Lancaster County Commissioner Josh Parsons speaks during a news conference at the Lancaster County Public Safety Training Center on Thursday, May 14, 2020. (Photo: Tim Stuhldreher)
Lancaster County Commissioner Josh Parsons speaks during a news conference at the Lancaster County Public Safety Training Center on Thursday, May 14, 2020. (Photo: Tim Stuhldreher)

Lancaster County and Penn Medicine Lancaster General Health have announced a press conference at 1 p.m. Thursday to discuss their joint efforts on vaccine distribution

In a Facebook post Wednesday, county Commissioner Josh Parsons said, "Our county healthcare systems, supported by county government, are willing to execute a mass vaccination site for anyone in 1A who wants it. BUT it all depends on vaccine availability."

"We will not be satisfied until we get what is needed here and everyone who wants it has had an opportunity to get it," Parsons said.

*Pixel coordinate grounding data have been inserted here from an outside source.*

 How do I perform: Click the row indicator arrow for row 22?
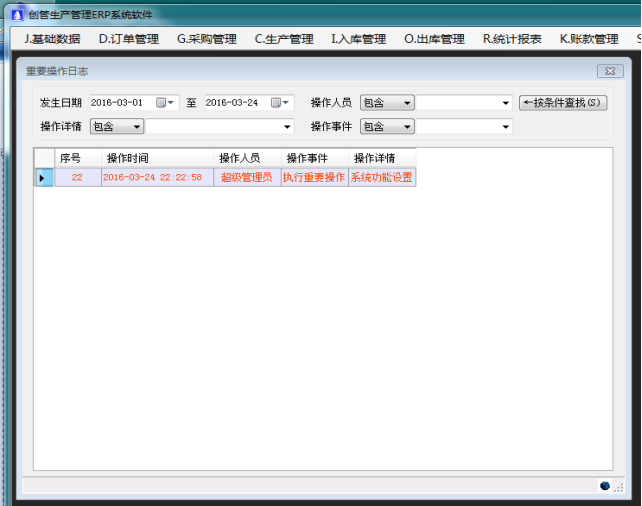tap(42, 178)
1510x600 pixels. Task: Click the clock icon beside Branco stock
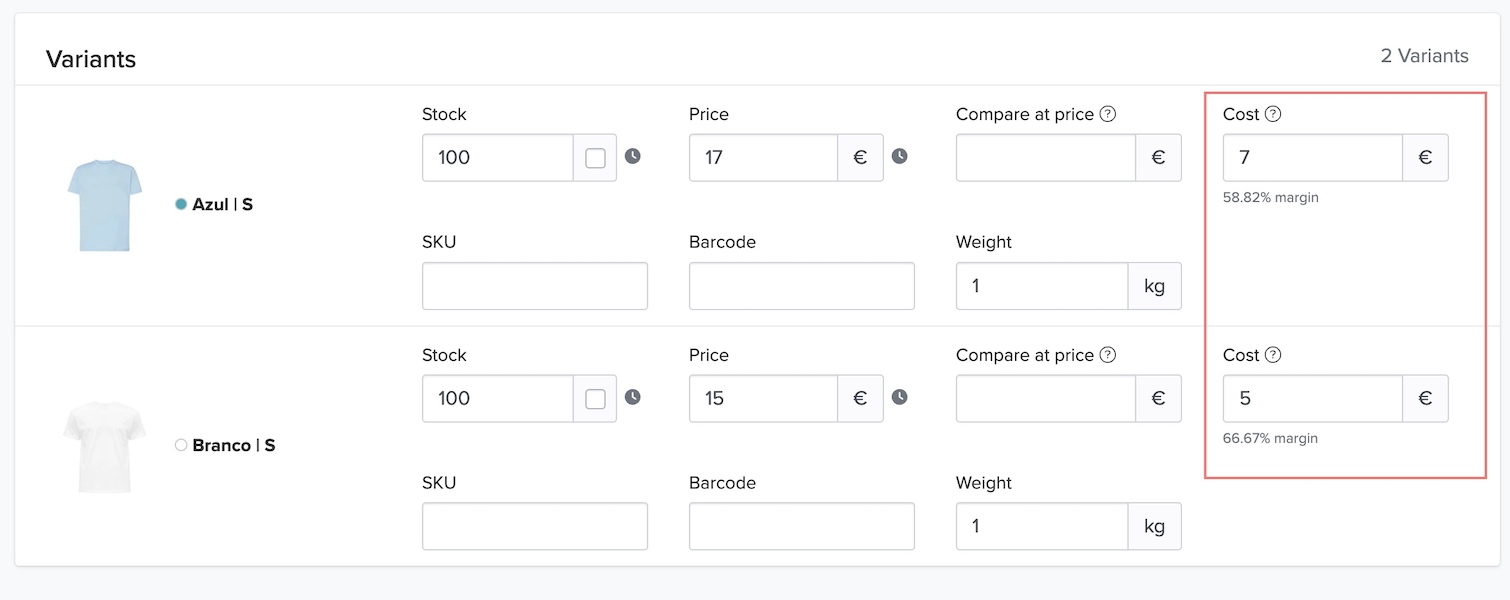click(633, 397)
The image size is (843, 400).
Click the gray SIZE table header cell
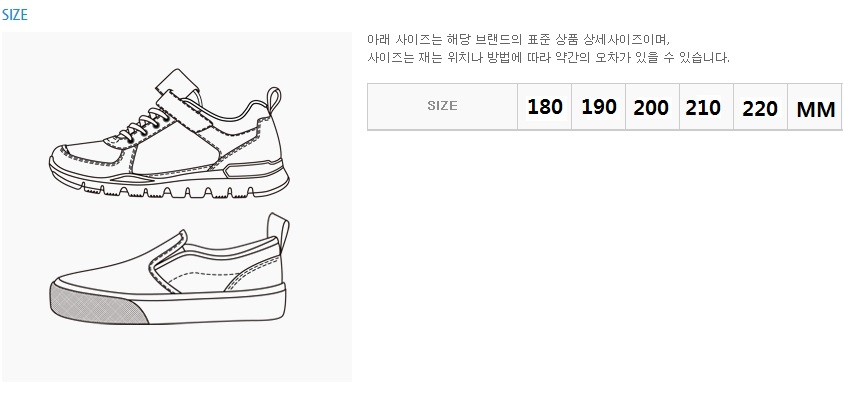pyautogui.click(x=442, y=106)
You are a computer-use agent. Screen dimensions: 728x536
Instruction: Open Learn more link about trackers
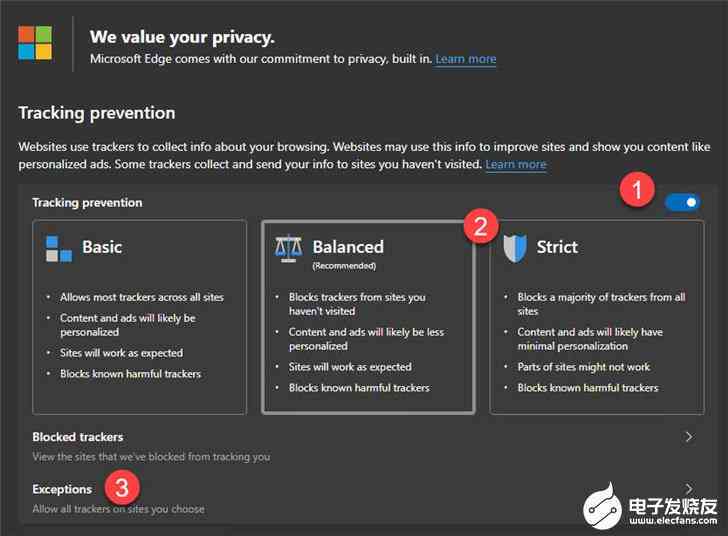[516, 164]
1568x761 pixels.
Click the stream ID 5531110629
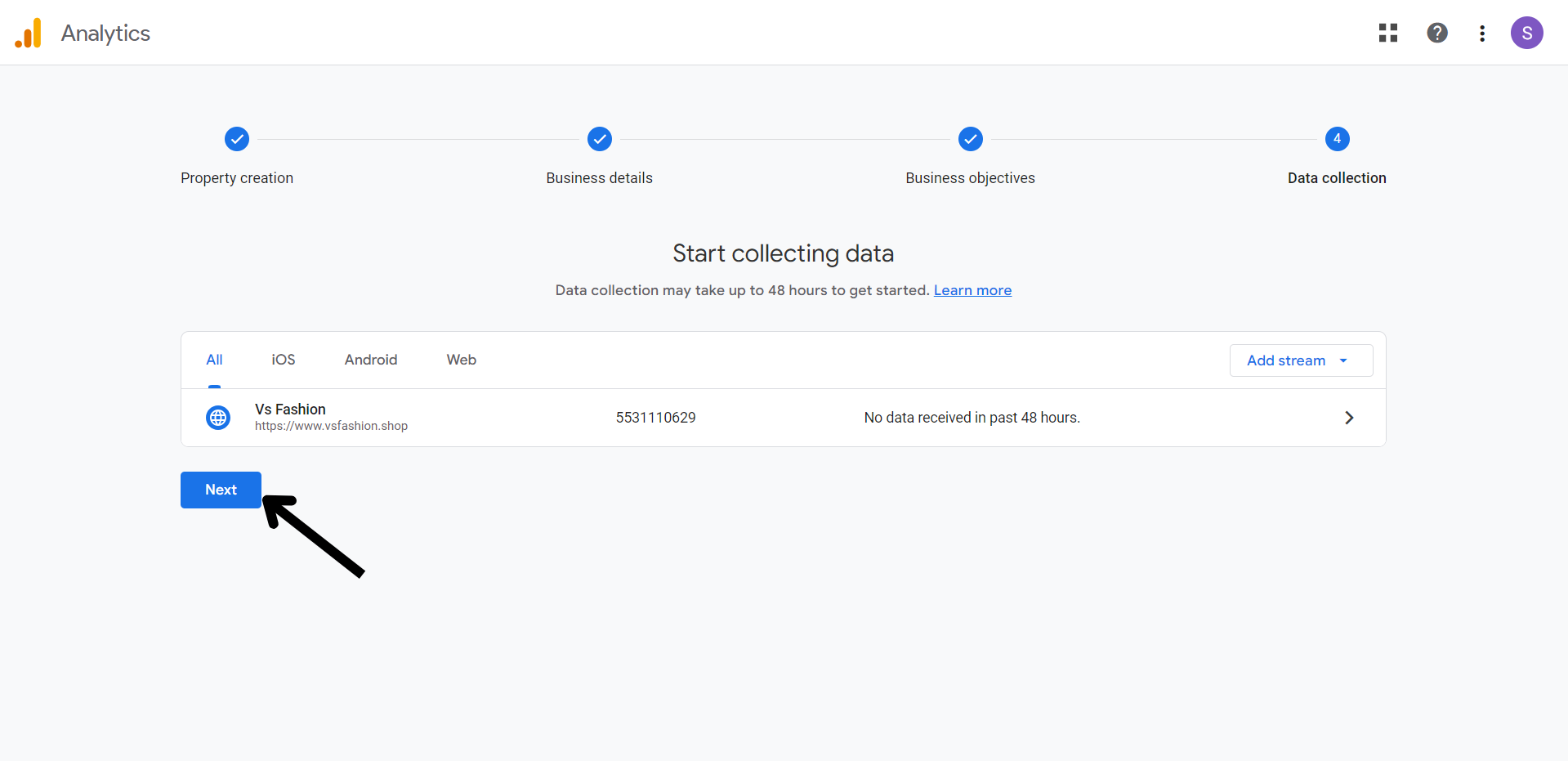click(x=655, y=418)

While hopes are high that Pfizer's and Moderna's vaccines will bring an end to the pandemic, their rollout has been slow and marred by lack of communication among the parties involved. Some critics have called on state and local officials to take a more active role, rather than leave vaccine scheduling to individual health care providers.

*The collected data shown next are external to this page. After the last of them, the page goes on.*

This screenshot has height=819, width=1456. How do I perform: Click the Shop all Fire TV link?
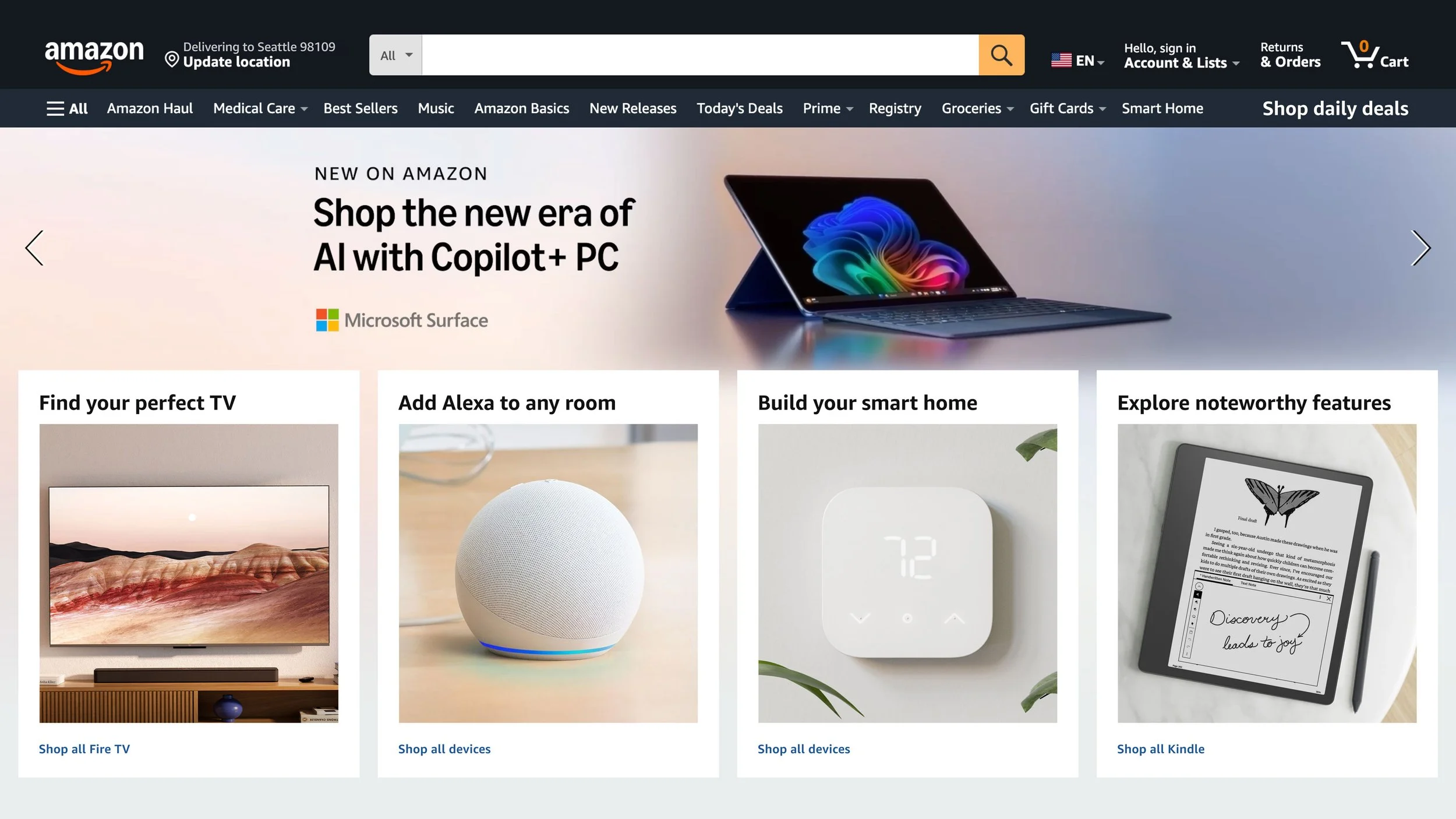[84, 749]
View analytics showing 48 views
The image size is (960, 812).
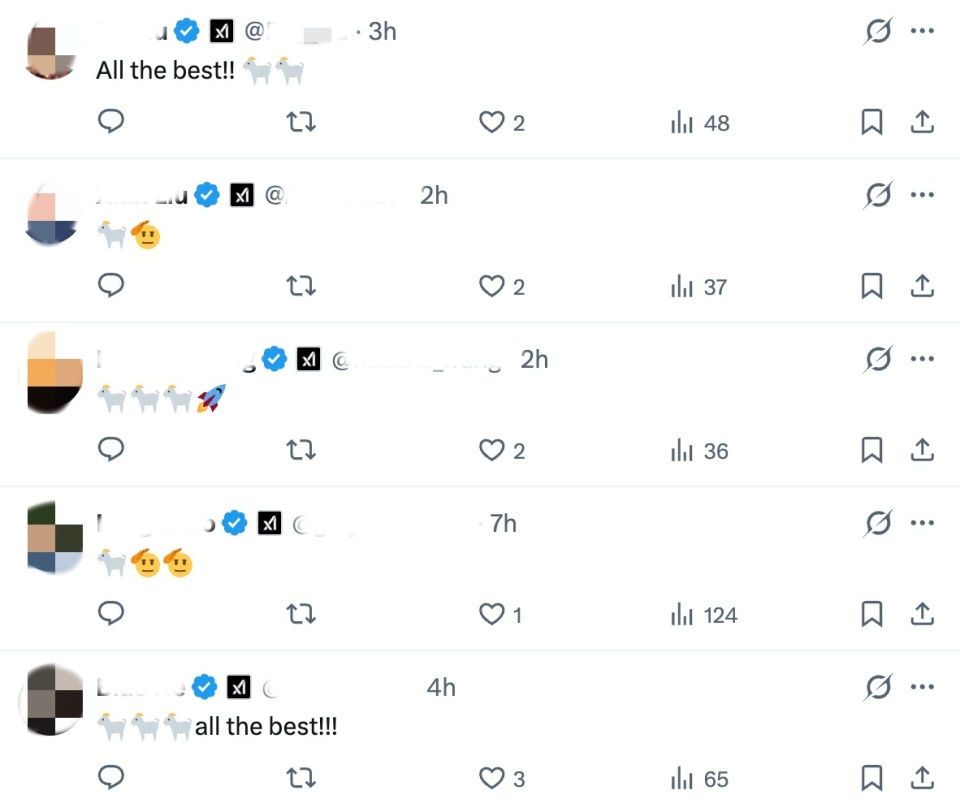pos(700,122)
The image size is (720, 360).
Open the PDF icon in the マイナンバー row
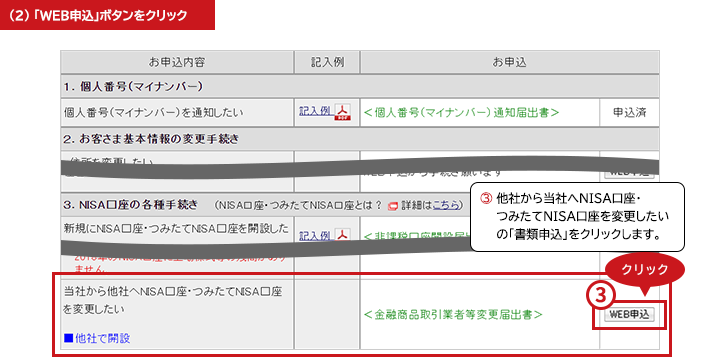(342, 112)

Federal officials say shipments to states will increase by at least 16% starting next week.

Meanwhile, Lancaster County has launched a website, vaccinatelancaster.org, to provide information on the Covid-19 vaccine and track distribution efforts.

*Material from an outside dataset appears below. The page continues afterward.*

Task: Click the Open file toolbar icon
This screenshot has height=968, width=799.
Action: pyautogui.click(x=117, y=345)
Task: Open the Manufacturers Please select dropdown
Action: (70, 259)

It includes information from the state Department of Health on Pennsylvania's vaccination phases and a map of providers. It indicates that about 200,000 Lancaster residents are eligible for vaccination in Phase 1A, but that as of Wednesday morning only 30,600 doses had been delivered here.

(Source: Vaccinatelancaster.org)
(Source: Vaccinatelancaster.org)

Like other parts of the state, "we are currently only receiving a very small allotment of our total needs," it says.

The site indicates it will be expanded and updated as the vaccine rollout continues.